One thing to note, we allowed 12 subscription slots for the first month, mostly because everything we could find for prizes was sold in 12-packs at places like Oriental Trading Company or Amazon. We also made a waiting list available in case we had more than 12 people wanting to sign up, with plans to allow more subscribers for every 12 people who were interested. Our first monthly box looked like this (except with a different book in each box).
|Photo courtesy Dominique Sandoval.|
We offered a brief questionnaire to teens who wanted to sign up asking their reading preferences (genres they like, were they open to series or graphic novels etc.) and required that in order to join, they have a valid library card in their own name.

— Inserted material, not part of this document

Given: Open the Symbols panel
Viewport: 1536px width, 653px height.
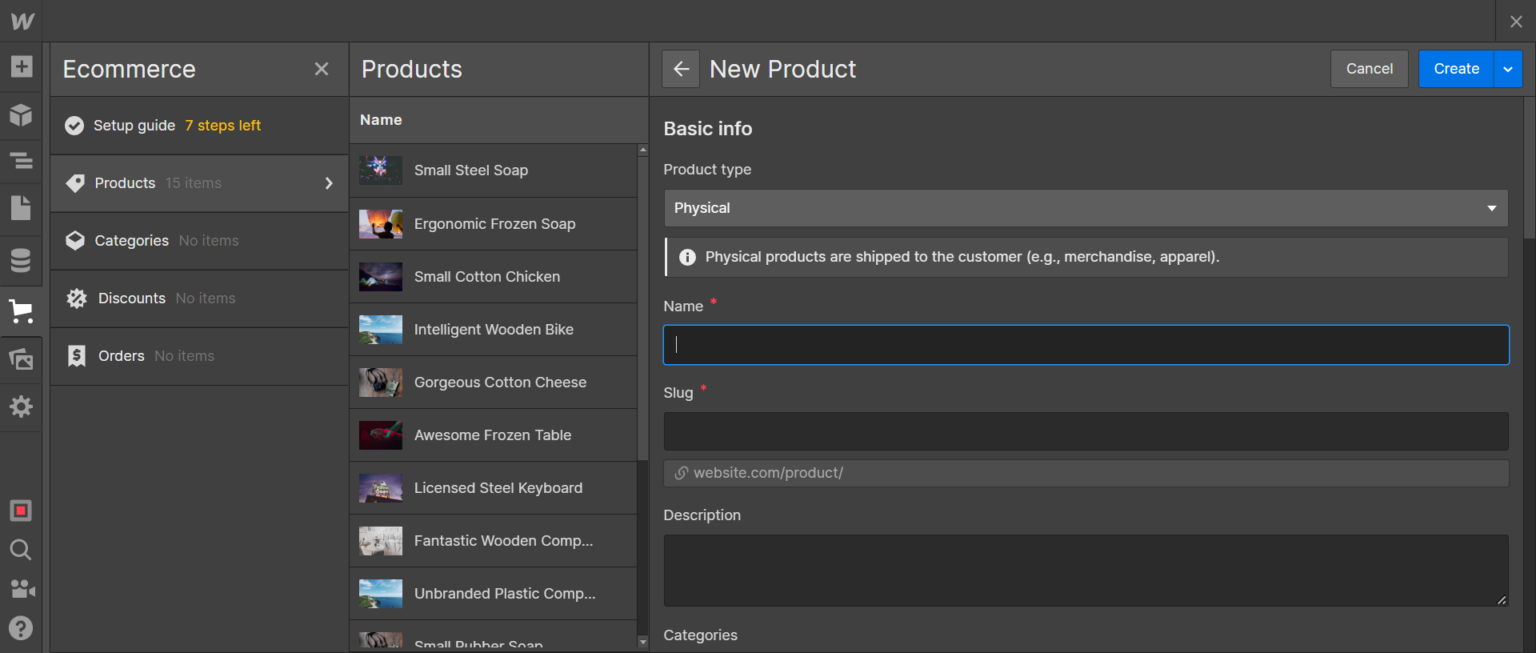Looking at the screenshot, I should 21,115.
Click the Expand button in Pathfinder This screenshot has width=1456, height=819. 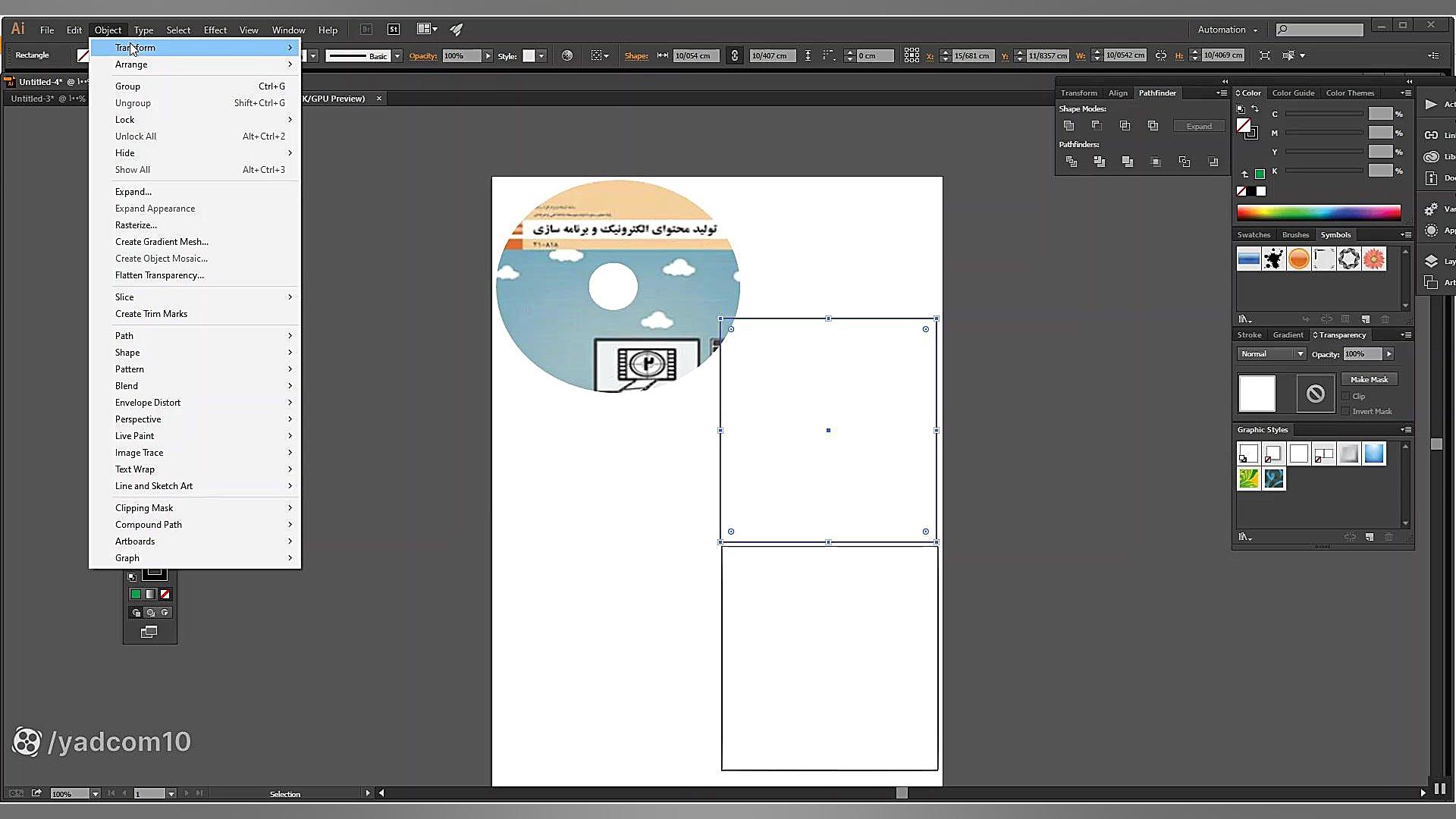click(1198, 127)
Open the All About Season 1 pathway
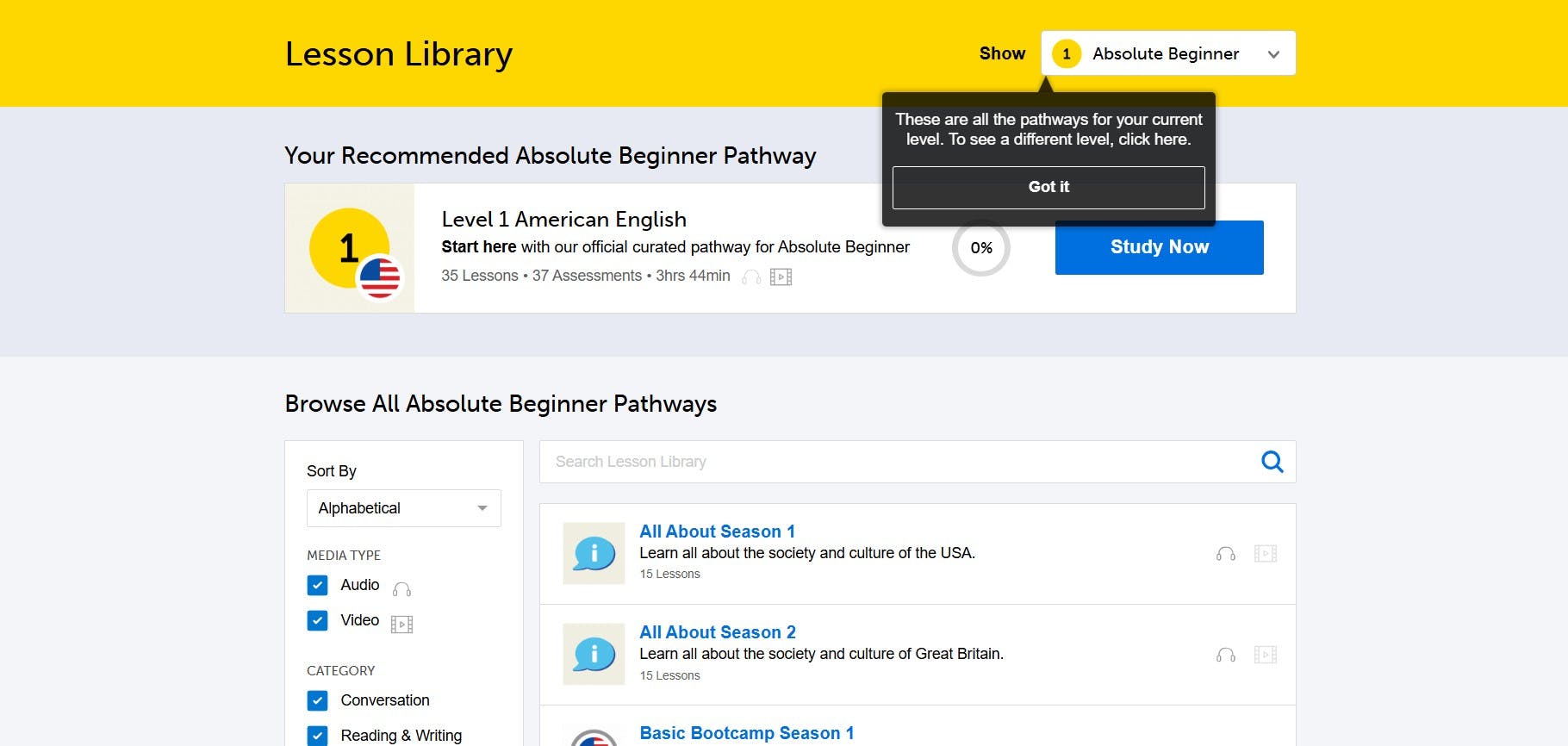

On the 1st of each month we sent out an e-mail blast letting teens know their box was ready to be picked up at our library (to save on shipping costs) and gave them until mid-month to pick it up.
The teens have to check out the box through Circulation or our self checkouts, books are due back in 3 weeks and they are also to return their empty box before the end of the month. Signups do not expire unless the teen fails to pick up the box or they tell us they no longer want to be subscribed. (Or if they fail to return an item and their card is blocked). In our first month we had one teen who never picked up their box, and one who did not return their empty, but we do not charge a fee in either instance.
That is pretty much it, it has not been too much work for our teen staff of 2.5 (2 full timers one part-timer), the teens have not made a mess, and every single returned survey had nothing but positive comments. Considering something like Owl Crate costs about $30 per month, people are SHOCKED we are doing this for free, and some parents have tried to give us money. All we do is suggest they make a donation to our Friends of the Library.
So far it is working VERY well, though only time will tell as we have only been doing this for two months. If you have any questions, hit me up. Also, if you do something similar at your library I would love to hear how yours is set up.